Ostensibly, this should be a very easy endeavor. Find a group of students by either compelling them to attend (like we do for youngsters in the United States) or convince them to enroll. Once students are there, teachers tell them what they need to know and have them practice what they will need to do. Test them to find out if they have learned what they were supposed to and also to motivate them.
The problem with the narrative presented in the previous paragraph is that learning is not as simple as that. Knowing exactly what to teach students is difficult to know with certainty. The standards movement that has captured the attention of educators in recent decades, along with the insistence that measurable outcomes are necessary for learning suggest knowing the curriculum is easy. Except for schooling that is intended to prepare students to enter specific professional fields (and likely pass licensing exams), what “should” comprise the curriculum is largely invented. Knowing the curriculum is further complicated by the reality that there are many different types of learning and some of those cannot be demonstrated on the tests and assignments that dominate assessment and evaluation in schools.
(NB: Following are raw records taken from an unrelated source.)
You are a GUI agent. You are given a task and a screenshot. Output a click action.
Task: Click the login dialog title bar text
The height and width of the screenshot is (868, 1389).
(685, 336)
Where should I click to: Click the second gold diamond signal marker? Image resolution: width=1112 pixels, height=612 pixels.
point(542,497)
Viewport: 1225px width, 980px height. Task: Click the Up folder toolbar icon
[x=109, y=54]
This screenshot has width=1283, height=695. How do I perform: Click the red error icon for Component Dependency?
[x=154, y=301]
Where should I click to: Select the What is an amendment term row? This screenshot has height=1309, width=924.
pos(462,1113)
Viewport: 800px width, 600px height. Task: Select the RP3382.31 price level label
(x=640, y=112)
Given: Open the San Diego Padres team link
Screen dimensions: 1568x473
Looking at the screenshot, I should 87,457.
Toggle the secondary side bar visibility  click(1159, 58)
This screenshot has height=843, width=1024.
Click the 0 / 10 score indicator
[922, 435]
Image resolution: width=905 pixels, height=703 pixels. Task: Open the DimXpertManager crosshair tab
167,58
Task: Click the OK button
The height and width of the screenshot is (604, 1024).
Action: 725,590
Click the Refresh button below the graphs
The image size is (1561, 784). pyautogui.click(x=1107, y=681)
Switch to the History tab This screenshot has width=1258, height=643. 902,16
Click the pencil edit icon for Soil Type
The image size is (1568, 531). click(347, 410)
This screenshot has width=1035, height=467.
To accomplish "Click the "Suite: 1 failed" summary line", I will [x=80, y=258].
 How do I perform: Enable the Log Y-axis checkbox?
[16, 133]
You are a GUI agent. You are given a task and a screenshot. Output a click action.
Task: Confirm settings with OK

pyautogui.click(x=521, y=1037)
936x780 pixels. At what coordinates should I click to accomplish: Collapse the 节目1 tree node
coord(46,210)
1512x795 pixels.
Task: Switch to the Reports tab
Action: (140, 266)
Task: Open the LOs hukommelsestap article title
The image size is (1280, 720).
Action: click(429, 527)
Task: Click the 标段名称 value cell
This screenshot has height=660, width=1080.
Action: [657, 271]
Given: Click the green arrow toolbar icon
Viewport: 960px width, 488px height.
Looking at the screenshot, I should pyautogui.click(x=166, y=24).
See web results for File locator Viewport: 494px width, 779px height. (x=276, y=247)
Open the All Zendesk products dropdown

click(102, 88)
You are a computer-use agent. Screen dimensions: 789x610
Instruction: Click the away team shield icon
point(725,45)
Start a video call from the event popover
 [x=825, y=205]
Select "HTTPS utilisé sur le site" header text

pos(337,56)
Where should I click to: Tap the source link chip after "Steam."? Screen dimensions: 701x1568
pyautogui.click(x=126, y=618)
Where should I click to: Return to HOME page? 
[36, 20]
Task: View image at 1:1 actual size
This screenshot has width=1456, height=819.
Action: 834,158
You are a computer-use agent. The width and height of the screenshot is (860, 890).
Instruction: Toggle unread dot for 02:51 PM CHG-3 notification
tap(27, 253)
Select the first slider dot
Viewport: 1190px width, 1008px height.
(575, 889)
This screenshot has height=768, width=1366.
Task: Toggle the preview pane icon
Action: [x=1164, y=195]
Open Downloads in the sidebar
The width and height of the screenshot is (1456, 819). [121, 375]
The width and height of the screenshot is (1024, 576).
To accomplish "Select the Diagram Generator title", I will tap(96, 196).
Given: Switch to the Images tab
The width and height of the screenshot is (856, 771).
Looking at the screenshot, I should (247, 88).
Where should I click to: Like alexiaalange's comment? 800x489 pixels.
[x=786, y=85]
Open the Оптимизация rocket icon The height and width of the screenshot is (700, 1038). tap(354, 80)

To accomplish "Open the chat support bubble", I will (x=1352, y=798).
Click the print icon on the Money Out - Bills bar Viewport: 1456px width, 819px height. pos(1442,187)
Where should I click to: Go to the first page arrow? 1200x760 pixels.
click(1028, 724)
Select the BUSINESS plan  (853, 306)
Just as it is difficult to know what to teach, it is difficult to know how to teach. Lectures and textbooks, the staples of 20th century instruction, are known to be among the weakest teaching methods we have. Teaching and learning do not exhibit the cause-and-effect relationships we might anticipate. Lessons that “work” for one individual or one group may not work for others. Students who demonstrate they have learned may be unable to demonstrate similar skill later.
In my experience, educators who have a more sophisticated view of teaching and learning than the traditional “tell and test” method that been described in this introduction tend to be more successful than those who do not. Of course, my definition of successful teaching is probably different from others’ definitions. I have found teachers with broad knowledge of teaching and learning have students who report they enjoy class, students who claim to have learned in class, and improved grades in class and on high stakes tests.